SI is strictly weaker than serialisability

Snapshot isolation guarantees that every transaction sees a consistent snapshot and that no two transactions can concurrently write the same row (first-writer-wins on write). It does not guarantee serialisability. The canonical counterexample is write skew:

Two doctors alice and bob are both on call. An invariant requires at least one to remain on call. Each signs herself off after checking the table — SELECT COUNT(*) FROM duty WHERE oncall = true — sees the count is 2, concludes it is safe to sign off, and writes her own row to oncall = false. Both transactions ran against a snapshot where the invariant held; both wrote to disjoint rows (their own); snapshot isolation allows both commits. Post-commit, no doctor is on call.

No serial ordering of these two transactions could produce this outcome — whichever ran second would see count=1 and not sign off. But MVCC's visibility rule is local to each version's xmin/xmax; it has no machinery for detecting "your snapshot's predicates are now stale." The fix is serialisable snapshot isolation (SSI), which tracks predicate dependencies at commit time and aborts transactions whose snapshot predicates have been invalidated by concurrent writers. That is chapter 60.

Where this leads next

You now have the core of MVCC: version chains, snapshots, the visibility predicate, writer-writer conflict detection, vacuum semantics. The rest of Build 7 fills in the remaining corners.

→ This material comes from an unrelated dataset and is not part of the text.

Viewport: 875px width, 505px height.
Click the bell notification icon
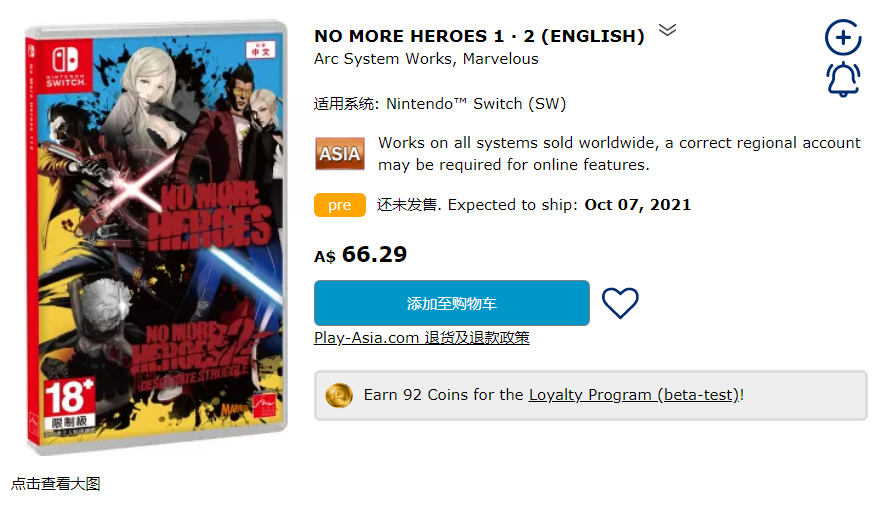843,79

The conceptual arc across Build 7 is a ladder of trade-offs: global lock (chapter 52) for simplicity, 2PL (53) for fine-grained correctness, isolation levels (57) for throughput at known-weakness cost, MVCC (this chapter) for read scalability, SSI (60) for MVCC without write skew. No single point on the ladder is right for every workload. The point of working through the ladder is that every production database picks some combination — Postgres does MVCC + SSI, Oracle does MVCC + SI with explicit locking, InnoDB does MVCC + strict 2PL on writes — and understanding any of them means understanding the ladder.

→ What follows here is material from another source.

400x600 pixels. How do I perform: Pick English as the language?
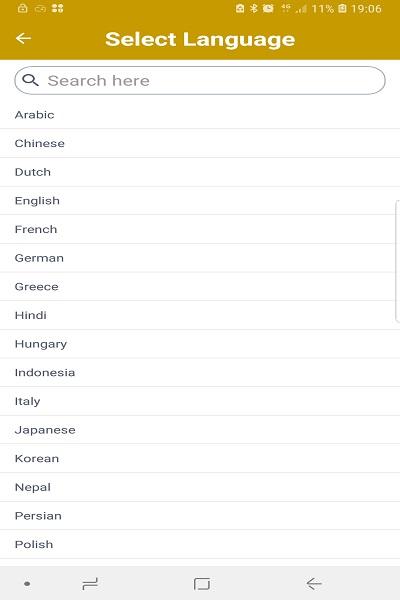pyautogui.click(x=200, y=201)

MVCC is the step of the ladder where readers finally stop being penalised for writers existing. Everything after this chapter is about making the writers behave correctly at scale.

References

  1. Bernstein, Hadzilacos, Goodman, Concurrency Control and Recovery in Database Systems, Addison-Wesley 1987 — chapter 5 is the original textbook treatment of multi-version concurrency control, formalising version chains, timestamp-based visibility, and the connection to serialisability.
  2. Berenson, Bernstein, Gray, Melton, O'Neil, O'Neil, A Critique of ANSI SQL Isolation Levels, SIGMOD 1995 — the paper that named snapshot isolation, explained why it is weaker than serialisability, and framed the write-skew problem that shaped the next decade of research.
  3. Wu, Arulraj, Lin, Xian, Pavlo, An Empirical Evaluation of In-Memory Multi-Version Concurrency Control, VLDB 2017 — measured comparison of the MVCC variants used by Postgres, Oracle, MySQL, SQL Server Hekaton, HyPer, and MemSQL across uniform workloads. Where the trade-offs come into focus empirically.
  4. PostgreSQL documentation, MVCC in Chapter 13: Concurrency Control — the production reference. Covers transactional semantics, the xmin/xmax/xip_list snapshot representation, and the explicit locking commands that supplement MVCC for the cases it does not cover.
  5. Oracle documentation, Data Concurrency and Consistency — Oracle's treatment of read consistency via undo segments, snapshot too old errors, and the SERIALIZABLE isolation level (which is actually snapshot isolation).
  6. Kleppmann, Designing Data-Intensive Applications, O'Reilly 2017, chapter 7 — the accessible engineering treatment of MVCC, snapshot isolation, write skew, and the production trade-offs. The best place to send a colleague new to concurrency control.